When you wake up there will be soft dressings to make you comfortable. I use drains infrequently but when I do they only stay in overnight. Neck lift surgery is not very painful but you may feel some discomfort and tightness, which is normal. You will return to the ward around an hour after the procedure and be able to eat, drink and get up out of bed. You will be numb around the neck and earlobe but the feeling will gradually return over the coming months. It is unusual for the loss of sensation to be permanent. You would normally stay in hospital for the first night after the operation and go home the following day. You will need someone to pick you up from hospital and to give you some support for a couple of days at home.
What to Expect After Discharge
The face and neck have a good blood supply so neck lift incisions tend to heal very well with good quality scars. The skin is usually mostly healed at your first post-op visit when stitches are removed. You will be swollen and bruised at first and you may notice asymmetry or an uneven appearance of the skin in the first few weeks after surgery. This is normal and will usually settle down over the following weeks as healing progresses. At around two weeks post-op obvious signs of surgery such as puffiness or discoloration should start to dissipate and the improvements from the procedure will start to become more obvious. It may take several months for the final results to be evident and for all scars to settle to fine white line scars.
The scars are permanent but are normally well concealed in the natural contours of the face and within the hairline. Until the scars have settled it is important to minimise direct sun exposure to the face.
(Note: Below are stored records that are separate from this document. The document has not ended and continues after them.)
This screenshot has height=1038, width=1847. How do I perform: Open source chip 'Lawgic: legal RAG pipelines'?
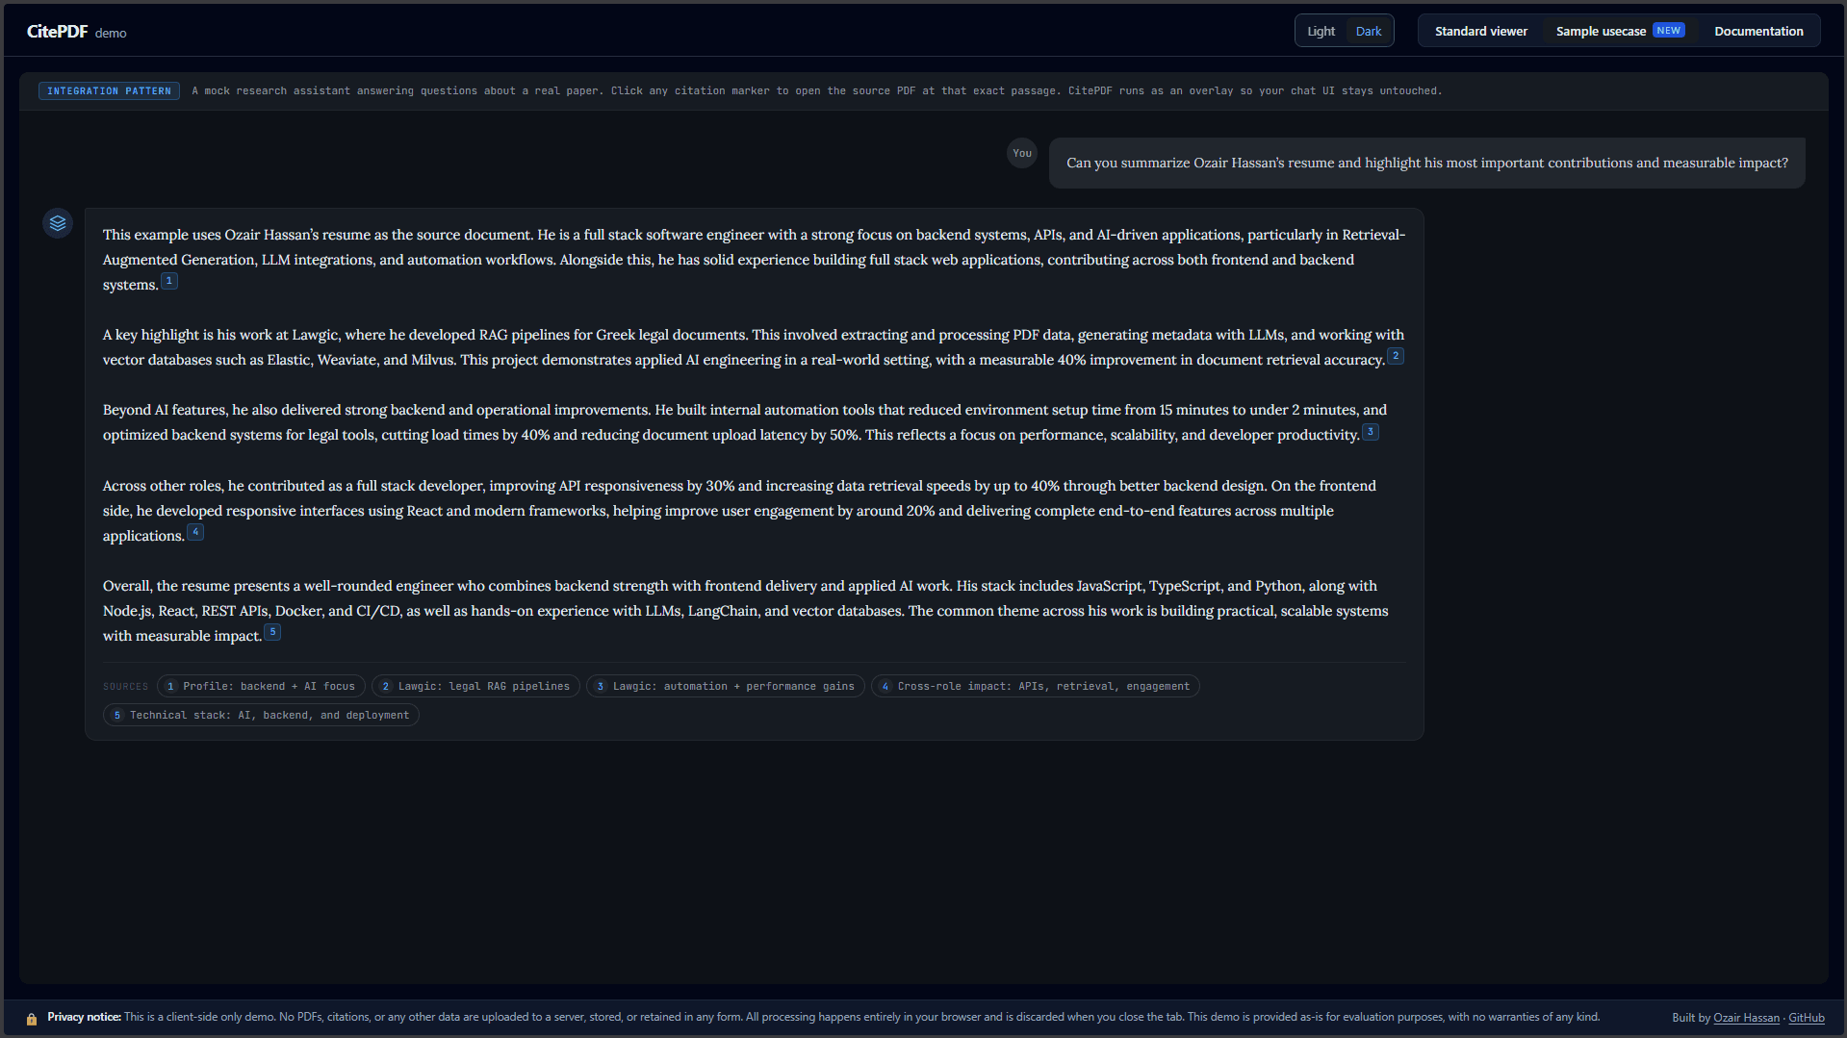coord(475,686)
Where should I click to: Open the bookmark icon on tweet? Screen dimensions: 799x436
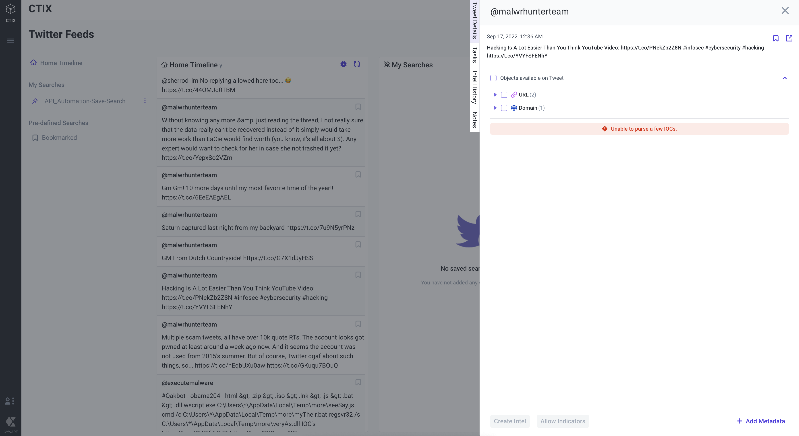tap(776, 38)
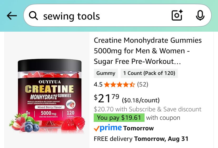Open the Creatine Monohydrate Gummies title
This screenshot has width=218, height=148.
coord(148,51)
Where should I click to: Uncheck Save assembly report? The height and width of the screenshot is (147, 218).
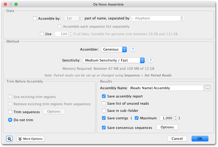104,96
If you maintain this as a life-long behaviour beyond the scar maturation process it will help to maintain your rejuvenated appearance and to minimise future sun related aging.
You will be able to wear makeup over sunblock at one week post-op. I can advise you on appropriate Medical-Grade skin care to use as part of you daily skin care regime. You should avoid hair colouring for at least a month after surgery.
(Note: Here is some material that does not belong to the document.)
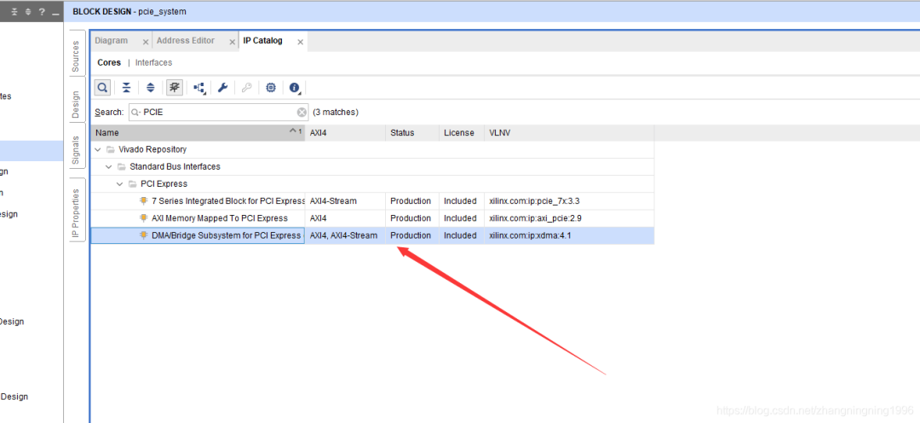Image resolution: width=920 pixels, height=423 pixels.
Task: Click the wrench Customize IP icon
Action: (x=222, y=88)
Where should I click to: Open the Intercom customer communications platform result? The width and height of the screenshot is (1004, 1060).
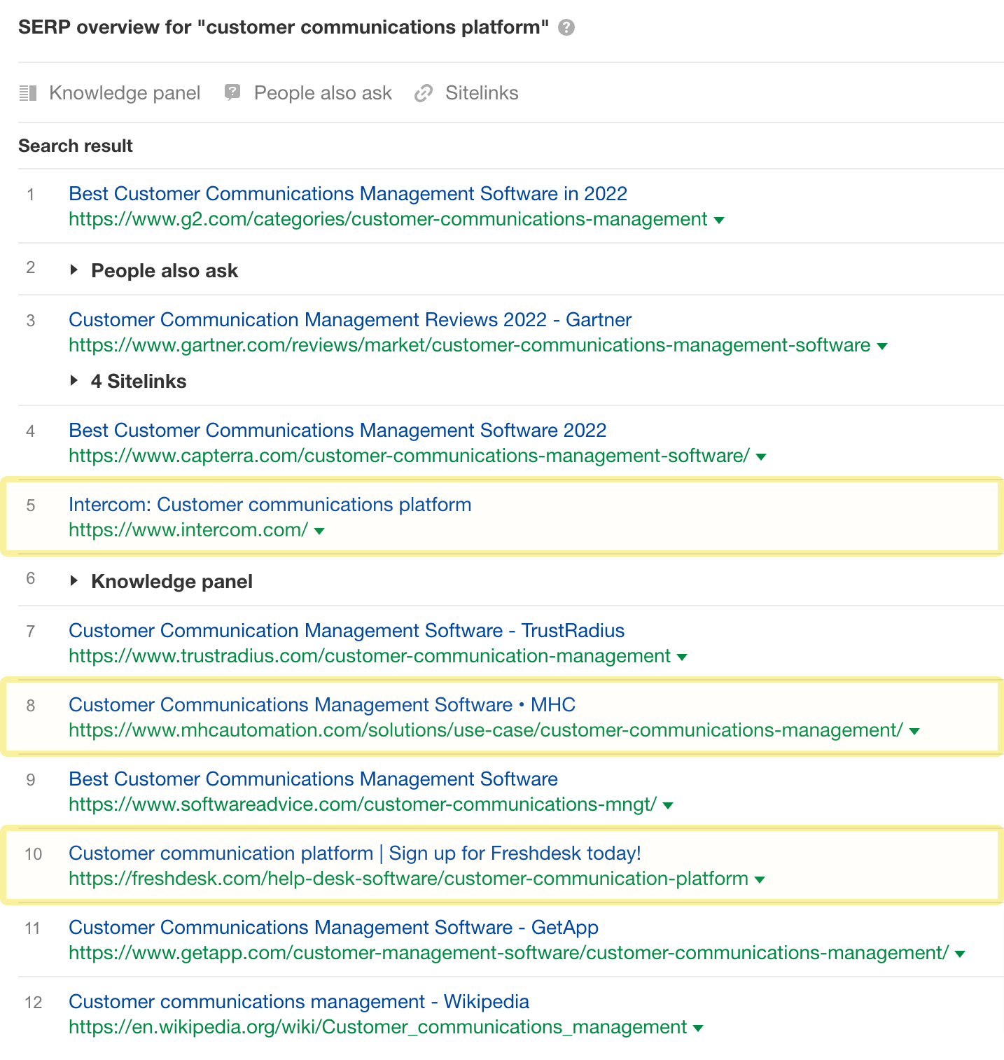(x=270, y=504)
You should plan to be off work for at least 2 weeks depending on the type of work you do. You can return to gentle exercise at 3-4 weeks but avoid anything vigorous for 6 weeks.
Risks and Potential Complications
When you are considering any type of surgery you should be fully educated about potential risks and complications. The majority of patients are delighted with their results. Common complaints are numbness, bruising and swelling. Infrequently patients may experience infection, a collection of blood called a haematoma, delayed healing, skin necrosis, seroma and abnormal scarring.
Abnormal scars are those that become red, raised and prominent for longer than expected. You will be under regular review after surgery and if there are any concerns with how your scars are progressing we will commence scar therapy. The facial nerve controls the muscles of facial expression and in rare circumstances can be damaged. The resulting weakness can last a number of weeks but is rarely permanent. Having a general anesthestic carries risks of respiratory or cardiac compromise and venous thromboembolism (DVT and PE).